### Extracted entries

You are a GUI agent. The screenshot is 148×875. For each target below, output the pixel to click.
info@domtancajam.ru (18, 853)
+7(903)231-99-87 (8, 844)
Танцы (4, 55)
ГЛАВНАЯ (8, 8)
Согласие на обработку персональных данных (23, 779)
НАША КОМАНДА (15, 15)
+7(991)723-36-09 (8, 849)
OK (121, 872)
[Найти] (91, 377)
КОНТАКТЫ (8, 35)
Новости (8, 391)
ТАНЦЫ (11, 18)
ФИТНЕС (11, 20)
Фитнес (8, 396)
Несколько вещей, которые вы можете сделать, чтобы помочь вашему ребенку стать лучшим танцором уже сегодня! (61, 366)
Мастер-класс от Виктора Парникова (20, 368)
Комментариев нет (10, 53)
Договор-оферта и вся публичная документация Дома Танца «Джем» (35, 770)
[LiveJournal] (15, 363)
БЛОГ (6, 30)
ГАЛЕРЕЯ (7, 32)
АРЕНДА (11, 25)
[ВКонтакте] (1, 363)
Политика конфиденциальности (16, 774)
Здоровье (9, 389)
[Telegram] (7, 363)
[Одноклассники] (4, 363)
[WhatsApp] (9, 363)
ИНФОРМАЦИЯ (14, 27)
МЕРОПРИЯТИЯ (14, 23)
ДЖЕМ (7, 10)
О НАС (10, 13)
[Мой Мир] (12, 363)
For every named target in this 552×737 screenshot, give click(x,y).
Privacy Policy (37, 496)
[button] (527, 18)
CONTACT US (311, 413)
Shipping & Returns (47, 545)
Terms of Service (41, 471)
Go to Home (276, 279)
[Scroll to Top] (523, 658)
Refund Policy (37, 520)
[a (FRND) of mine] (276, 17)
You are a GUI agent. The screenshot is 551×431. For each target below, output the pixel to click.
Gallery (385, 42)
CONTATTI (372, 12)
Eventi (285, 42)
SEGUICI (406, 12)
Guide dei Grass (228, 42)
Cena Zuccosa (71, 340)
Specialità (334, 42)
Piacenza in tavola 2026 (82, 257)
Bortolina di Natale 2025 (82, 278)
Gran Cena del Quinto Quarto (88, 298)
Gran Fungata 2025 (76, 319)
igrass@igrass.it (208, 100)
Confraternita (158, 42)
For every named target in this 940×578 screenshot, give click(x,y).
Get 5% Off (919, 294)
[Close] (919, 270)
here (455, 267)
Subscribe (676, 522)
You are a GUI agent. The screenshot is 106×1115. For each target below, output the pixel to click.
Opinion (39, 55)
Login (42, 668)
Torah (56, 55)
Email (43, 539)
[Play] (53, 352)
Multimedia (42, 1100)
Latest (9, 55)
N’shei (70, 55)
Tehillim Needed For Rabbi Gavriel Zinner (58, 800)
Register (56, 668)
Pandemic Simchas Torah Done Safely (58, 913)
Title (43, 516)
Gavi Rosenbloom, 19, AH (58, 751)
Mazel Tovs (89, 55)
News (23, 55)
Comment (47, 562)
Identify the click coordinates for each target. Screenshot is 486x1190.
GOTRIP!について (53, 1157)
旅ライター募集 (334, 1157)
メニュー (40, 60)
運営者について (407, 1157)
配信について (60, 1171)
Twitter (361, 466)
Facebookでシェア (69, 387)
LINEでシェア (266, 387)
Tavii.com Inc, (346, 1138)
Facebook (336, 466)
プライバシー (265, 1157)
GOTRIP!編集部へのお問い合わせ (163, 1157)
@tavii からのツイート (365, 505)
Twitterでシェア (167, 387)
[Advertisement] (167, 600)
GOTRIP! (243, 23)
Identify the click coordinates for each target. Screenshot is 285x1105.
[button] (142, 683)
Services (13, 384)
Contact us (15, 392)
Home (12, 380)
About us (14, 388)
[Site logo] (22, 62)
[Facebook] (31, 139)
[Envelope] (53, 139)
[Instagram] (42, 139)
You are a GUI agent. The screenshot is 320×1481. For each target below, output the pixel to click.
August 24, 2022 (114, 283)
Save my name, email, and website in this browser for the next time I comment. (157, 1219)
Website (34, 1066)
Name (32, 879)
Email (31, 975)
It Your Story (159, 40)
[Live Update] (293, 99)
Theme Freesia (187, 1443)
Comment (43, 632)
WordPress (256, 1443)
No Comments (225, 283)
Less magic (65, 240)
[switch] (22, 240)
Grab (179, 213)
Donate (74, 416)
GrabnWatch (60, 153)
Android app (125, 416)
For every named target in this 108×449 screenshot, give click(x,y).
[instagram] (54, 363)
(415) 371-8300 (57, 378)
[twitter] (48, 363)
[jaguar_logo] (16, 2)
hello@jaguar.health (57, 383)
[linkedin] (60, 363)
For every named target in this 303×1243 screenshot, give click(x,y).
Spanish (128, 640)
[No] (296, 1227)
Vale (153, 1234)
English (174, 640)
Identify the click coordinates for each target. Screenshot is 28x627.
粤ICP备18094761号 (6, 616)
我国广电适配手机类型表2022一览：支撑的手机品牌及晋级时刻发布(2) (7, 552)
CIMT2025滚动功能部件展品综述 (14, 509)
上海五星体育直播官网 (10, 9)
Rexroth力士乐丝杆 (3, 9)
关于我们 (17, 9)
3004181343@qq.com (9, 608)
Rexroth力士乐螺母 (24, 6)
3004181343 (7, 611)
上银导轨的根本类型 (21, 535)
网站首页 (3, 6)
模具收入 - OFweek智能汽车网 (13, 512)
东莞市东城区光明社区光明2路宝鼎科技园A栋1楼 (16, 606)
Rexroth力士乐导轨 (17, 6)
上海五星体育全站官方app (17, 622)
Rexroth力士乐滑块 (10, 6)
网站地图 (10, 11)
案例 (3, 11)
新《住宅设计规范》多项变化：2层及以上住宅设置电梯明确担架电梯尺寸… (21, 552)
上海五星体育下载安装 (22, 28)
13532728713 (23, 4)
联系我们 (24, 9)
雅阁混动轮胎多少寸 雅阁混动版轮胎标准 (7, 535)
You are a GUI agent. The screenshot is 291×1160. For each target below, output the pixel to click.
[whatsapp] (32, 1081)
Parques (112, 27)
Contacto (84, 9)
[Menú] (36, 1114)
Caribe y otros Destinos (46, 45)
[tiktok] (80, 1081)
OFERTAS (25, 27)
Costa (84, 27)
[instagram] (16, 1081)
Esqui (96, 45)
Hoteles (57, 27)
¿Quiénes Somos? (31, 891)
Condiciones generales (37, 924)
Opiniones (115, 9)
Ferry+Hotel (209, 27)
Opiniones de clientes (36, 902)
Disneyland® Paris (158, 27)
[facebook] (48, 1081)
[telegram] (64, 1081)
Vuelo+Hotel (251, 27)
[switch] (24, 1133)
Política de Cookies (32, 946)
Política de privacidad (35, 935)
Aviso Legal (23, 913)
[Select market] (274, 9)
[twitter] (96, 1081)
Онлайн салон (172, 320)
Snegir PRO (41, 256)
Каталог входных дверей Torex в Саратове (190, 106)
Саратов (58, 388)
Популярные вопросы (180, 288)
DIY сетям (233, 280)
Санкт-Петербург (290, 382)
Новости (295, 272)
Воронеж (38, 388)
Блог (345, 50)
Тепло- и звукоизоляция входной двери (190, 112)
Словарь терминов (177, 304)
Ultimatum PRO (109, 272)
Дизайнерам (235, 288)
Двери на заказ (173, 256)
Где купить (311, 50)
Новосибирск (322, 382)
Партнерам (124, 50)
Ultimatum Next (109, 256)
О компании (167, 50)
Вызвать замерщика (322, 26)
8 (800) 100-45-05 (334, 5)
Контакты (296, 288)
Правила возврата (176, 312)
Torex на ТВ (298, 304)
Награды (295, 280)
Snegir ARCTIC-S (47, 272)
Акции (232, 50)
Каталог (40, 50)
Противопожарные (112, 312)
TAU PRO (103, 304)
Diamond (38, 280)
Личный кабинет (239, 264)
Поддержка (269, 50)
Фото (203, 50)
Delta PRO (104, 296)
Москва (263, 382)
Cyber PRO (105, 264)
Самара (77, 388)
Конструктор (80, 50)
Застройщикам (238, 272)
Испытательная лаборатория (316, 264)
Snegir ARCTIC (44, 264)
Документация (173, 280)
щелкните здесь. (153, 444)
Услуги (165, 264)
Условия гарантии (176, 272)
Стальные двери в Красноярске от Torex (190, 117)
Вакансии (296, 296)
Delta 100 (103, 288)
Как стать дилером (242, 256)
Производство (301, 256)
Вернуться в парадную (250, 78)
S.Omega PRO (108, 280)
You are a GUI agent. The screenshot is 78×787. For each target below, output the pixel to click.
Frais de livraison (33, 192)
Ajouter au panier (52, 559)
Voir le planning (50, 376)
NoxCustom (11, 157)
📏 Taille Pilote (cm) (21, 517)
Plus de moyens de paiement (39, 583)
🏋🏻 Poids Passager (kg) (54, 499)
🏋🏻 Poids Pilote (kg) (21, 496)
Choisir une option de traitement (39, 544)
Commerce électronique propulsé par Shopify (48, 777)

### Given instruction
Print the records verbatim, starting at the line that contains "Plus de moyens de paiement (39, 583)" and ending at the last line of the records.

### Written response
Plus de moyens de paiement (39, 583)
🏋🏻 Poids Passager (kg) (54, 499)
🏋🏻 Poids Pilote (kg) (21, 496)
Choisir une option de traitement (39, 544)
Commerce électronique propulsé par Shopify (48, 777)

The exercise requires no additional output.